Given entries:
══════════

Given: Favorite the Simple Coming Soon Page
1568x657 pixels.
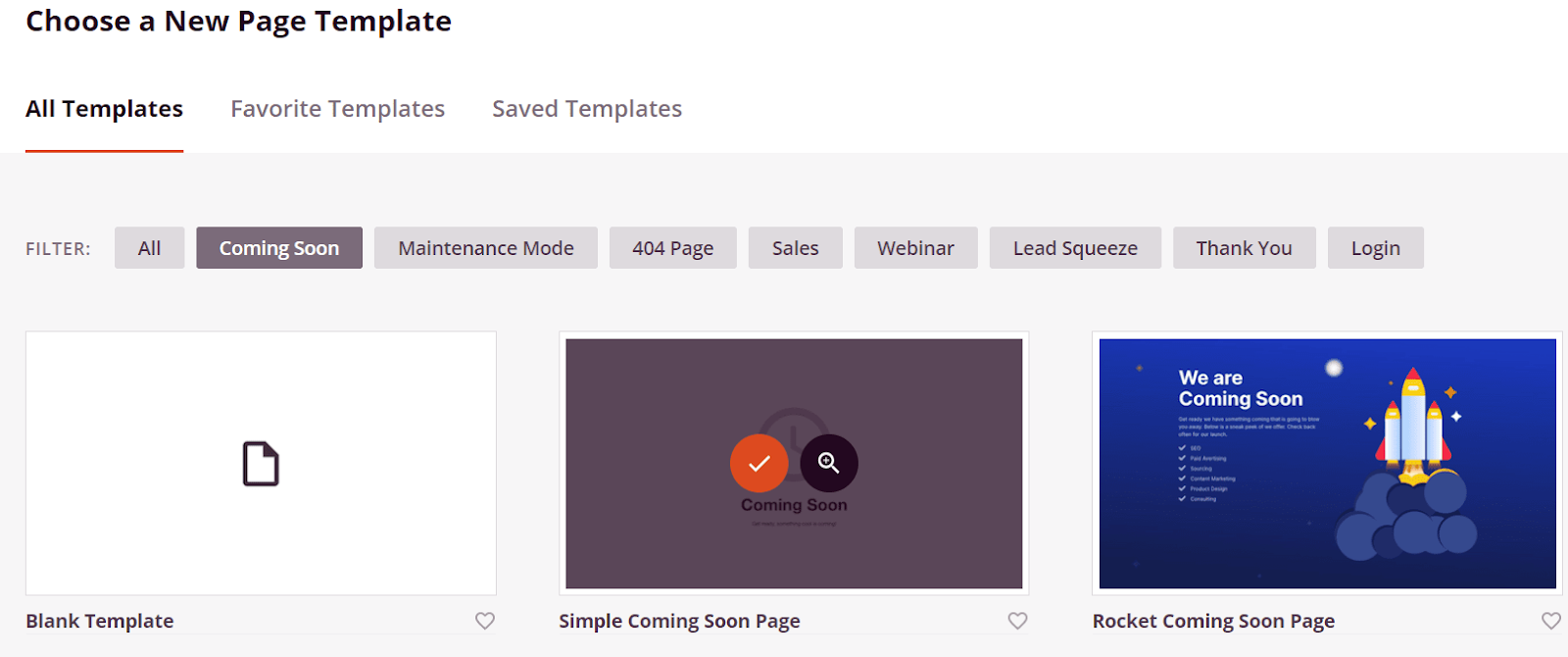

══════════

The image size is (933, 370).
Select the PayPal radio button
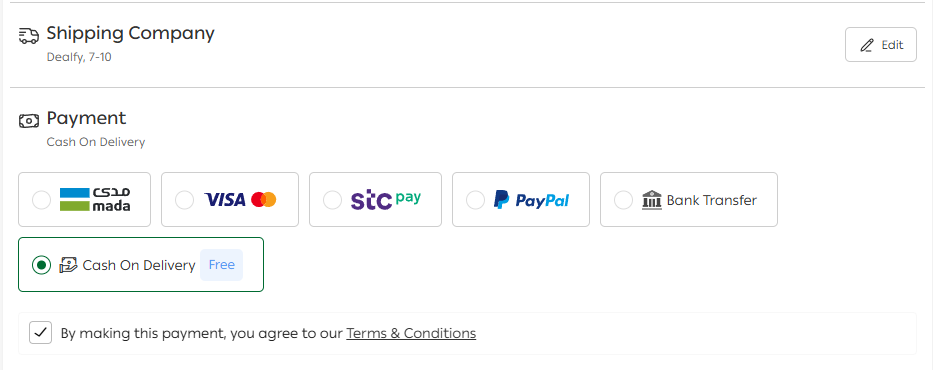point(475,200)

══════════

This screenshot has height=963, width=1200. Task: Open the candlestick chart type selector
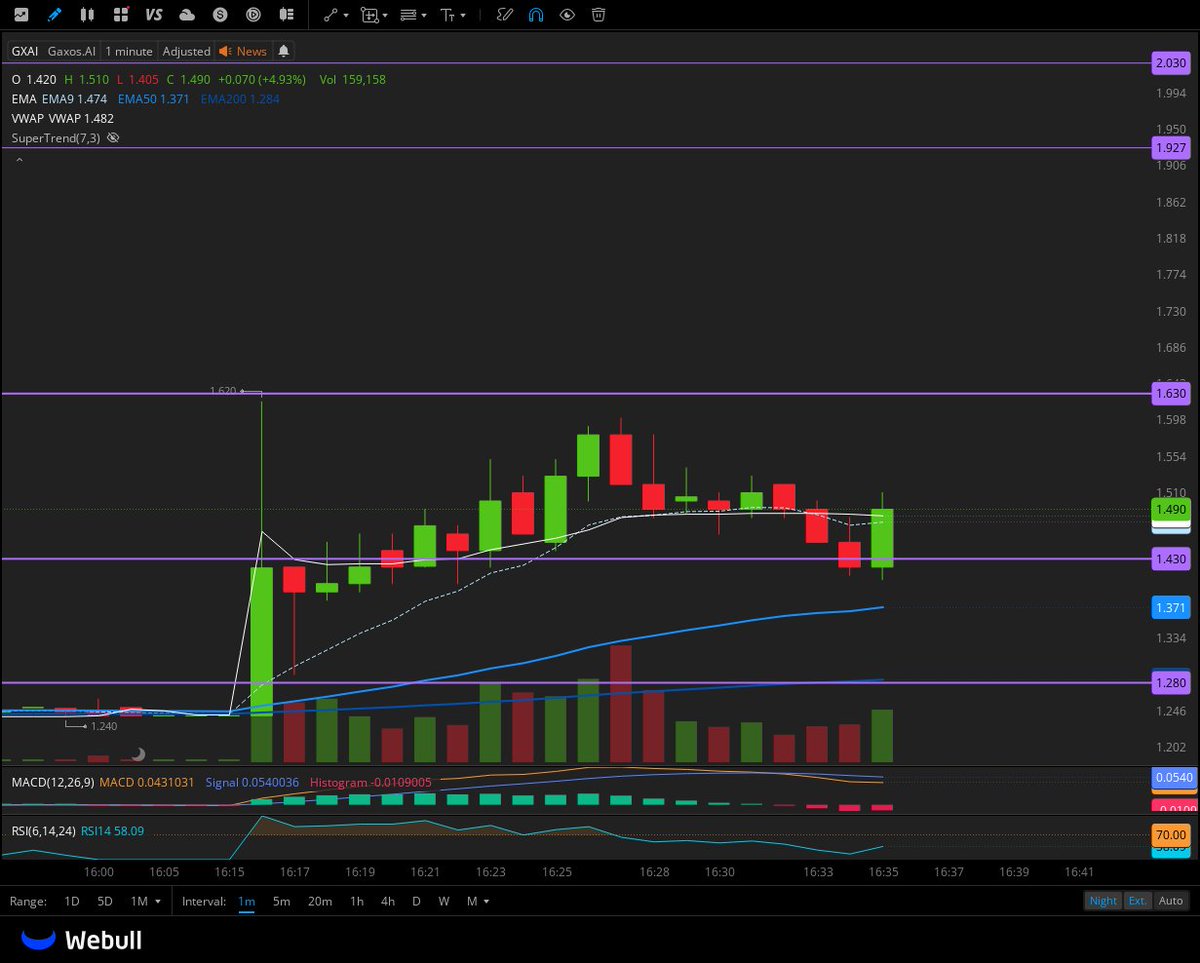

══════════

Task statement: Using the entries above, output exactly the lines between the line holding "Given: Favorite the Simple Coming Soon Page" and the line holding "1568x657 pixels.", end lines included, and nothing more.

Problem solution:
Given: Favorite the Simple Coming Soon Page
1568x657 pixels.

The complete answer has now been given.